Wanted to write an update on today's Least Favourite Hour, because it really wasn't so bad. We had a pleasant walk home (always one of the best parts of the day), chatting about Safety Village and forts and French (AB was apparently cheered this morning when I assured her that other children in her class were also not fluent in French, and in fact, that if she already knew French, she wouldn't need school to teach her. Poor kid. She's a bit of a perfectionist. Wonder where she gets that from).
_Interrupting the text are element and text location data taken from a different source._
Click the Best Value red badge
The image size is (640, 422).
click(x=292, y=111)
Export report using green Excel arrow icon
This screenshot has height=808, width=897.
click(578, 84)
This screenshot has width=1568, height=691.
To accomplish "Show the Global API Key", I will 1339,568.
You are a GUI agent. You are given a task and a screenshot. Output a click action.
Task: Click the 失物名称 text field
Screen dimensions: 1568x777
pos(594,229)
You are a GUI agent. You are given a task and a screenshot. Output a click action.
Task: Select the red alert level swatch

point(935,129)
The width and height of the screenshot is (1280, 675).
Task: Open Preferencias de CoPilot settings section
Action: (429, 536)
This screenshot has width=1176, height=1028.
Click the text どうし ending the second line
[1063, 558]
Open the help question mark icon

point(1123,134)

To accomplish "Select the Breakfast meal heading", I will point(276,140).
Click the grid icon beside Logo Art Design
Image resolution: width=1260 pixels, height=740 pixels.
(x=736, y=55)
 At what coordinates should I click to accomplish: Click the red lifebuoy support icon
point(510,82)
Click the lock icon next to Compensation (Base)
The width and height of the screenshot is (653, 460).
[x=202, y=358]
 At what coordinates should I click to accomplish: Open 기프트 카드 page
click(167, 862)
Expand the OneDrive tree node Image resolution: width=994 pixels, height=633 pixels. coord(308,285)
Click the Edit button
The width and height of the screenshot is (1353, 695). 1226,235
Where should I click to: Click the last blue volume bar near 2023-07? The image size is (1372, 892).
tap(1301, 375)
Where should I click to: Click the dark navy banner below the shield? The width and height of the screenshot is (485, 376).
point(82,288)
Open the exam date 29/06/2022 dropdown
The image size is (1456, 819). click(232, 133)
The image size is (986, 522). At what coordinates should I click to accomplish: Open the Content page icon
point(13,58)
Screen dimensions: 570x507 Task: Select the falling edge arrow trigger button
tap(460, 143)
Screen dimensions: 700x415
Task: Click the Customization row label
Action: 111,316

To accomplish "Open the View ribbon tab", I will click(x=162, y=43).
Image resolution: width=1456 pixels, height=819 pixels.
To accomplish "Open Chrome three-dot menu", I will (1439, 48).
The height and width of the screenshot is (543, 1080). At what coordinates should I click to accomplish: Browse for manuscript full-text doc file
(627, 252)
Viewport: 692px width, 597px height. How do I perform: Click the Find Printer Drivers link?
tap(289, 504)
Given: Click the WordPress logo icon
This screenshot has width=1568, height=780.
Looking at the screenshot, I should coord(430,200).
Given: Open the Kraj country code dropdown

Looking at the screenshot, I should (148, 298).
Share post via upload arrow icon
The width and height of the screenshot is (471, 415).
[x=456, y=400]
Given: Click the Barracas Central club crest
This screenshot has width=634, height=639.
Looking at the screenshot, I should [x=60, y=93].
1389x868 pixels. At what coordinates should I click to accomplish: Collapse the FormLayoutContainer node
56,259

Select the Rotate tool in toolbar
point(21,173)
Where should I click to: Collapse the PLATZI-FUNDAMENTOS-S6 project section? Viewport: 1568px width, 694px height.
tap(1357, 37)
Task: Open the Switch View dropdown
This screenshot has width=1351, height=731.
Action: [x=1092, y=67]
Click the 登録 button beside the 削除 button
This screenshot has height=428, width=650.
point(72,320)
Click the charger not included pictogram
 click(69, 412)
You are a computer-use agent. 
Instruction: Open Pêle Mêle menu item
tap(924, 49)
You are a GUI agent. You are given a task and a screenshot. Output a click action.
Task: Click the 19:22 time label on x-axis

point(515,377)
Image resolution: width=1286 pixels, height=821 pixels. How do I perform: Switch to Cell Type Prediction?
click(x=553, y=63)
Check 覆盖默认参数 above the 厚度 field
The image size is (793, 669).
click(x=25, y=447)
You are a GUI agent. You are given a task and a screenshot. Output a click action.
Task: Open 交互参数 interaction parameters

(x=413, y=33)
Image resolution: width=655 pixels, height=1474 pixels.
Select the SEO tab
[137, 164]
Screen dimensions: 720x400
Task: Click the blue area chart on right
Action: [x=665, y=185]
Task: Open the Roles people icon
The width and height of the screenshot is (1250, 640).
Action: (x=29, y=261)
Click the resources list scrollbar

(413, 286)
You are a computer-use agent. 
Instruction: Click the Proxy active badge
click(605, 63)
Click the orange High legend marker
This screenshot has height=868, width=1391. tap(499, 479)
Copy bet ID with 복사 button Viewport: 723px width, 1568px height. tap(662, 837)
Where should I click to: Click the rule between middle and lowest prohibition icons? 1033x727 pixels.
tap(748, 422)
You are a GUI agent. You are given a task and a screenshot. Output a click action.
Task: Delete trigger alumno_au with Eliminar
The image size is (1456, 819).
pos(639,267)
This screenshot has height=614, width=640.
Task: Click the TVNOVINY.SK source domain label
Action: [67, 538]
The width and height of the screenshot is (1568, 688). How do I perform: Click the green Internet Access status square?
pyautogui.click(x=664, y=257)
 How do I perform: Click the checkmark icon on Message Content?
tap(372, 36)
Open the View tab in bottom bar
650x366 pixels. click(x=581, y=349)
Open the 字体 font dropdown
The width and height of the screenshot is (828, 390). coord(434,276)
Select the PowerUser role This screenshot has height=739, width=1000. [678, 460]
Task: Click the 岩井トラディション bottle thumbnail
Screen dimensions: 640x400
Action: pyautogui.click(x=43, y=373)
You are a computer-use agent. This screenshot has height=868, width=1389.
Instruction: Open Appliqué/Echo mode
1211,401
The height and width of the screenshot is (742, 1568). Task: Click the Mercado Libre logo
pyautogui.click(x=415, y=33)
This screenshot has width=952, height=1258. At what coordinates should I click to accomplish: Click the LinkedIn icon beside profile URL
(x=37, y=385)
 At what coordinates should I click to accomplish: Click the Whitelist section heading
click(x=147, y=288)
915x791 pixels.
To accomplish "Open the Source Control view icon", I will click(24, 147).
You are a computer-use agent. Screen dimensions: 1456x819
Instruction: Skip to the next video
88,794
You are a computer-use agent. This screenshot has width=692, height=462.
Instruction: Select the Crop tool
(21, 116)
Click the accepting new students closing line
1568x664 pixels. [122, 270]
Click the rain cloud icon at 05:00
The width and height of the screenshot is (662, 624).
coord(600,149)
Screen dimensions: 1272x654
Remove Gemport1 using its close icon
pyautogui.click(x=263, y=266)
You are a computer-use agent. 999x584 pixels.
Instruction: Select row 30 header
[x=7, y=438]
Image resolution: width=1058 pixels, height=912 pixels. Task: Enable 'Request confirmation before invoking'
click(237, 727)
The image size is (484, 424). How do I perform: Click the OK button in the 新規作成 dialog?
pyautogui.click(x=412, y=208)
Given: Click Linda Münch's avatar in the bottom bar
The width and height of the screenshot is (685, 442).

When we walked in the door, A was very excited about opening and displaying the contents of his backpack--which turned out to be all kinds of thrilling material about fire safety (field trip to a pretend burning building, apparently). A was insistent that we immediately check all fire alarms, and forevermore test them weekly; and that we make a family escape plan. All wonderful advice, I am sure, which I recall fretting over, oh, about twenty-five years ago: My bedroom has no handy rope ladder for escape! My family refuses to sit down and make an escape plan! Our house is a certain fire trap! We're doomed!
First, I assured the kids that our fire alarms are in good working order--in fact, they go off regularly over cooking incidents.
And then, instead of heading toward the kitchen for the lunch-/supper-making quest, we ran some fun pretend fire drills in the living room, acting out potential scenarios (besides, baby CJ was starving and I needed to sit down to nurse him; many things I can do, but nursing while cooking is not one of them). A rolled on the floor to demonstrate precisely how he would extinguish the flames, were he on fire ("strangling" the fire, according to AB). His escape plan goes something like this: "First, I put the back of my hand to the door, and if it's hot, I open my window and kick out my screen--" (here is where he was interrupted by his mother, "Whatever you do, don't jump out that window!" [his window is two-and-a-half storeys above flat concrete]. "No, I'll grab a big blanket and wave it. And scream." "You can yell for someone to call 911," I suggested. "I can cry really loud, too," says A. "Maybe as loud as I can yell."
AB also had a fun surprise waiting in her bag. "I have a pink piece of paper, Mom," she says.
"Oh great," sayeth I. "I'll bet it's a lice notice."
Yup. Lice in her classroom. Last year we got about one of these pink pieces of paper every other week for months at a time. You have to sign and send back confirming that you've gone through your child's hair. So we got out a pick, and went through the hair, A's too. If you're familiar with my kids, you will know that they have a lot of hair, and it's tangly too. It took forever. And was oddly entertaining. While I didn't find lice, I did find a few odd things that I otherwise would not have. Like what looked like sparkly blue pencil shavings in both kids' heads. Weird, huh.
Anyway, by this time a good half hour had escaped, (who knew--fire safety and lice notices equal good times), and the kids ran happily to the backyard (oh fleeting summery weather, how I will miss you), and baby CJ hung out in his gigantic bouncy device, and I whipped up some new lunches (by Friday, my inspiration is running thin; but hey, hummus and pita is a healthy option), and made supper.
Which my family is clamouring for this very instant.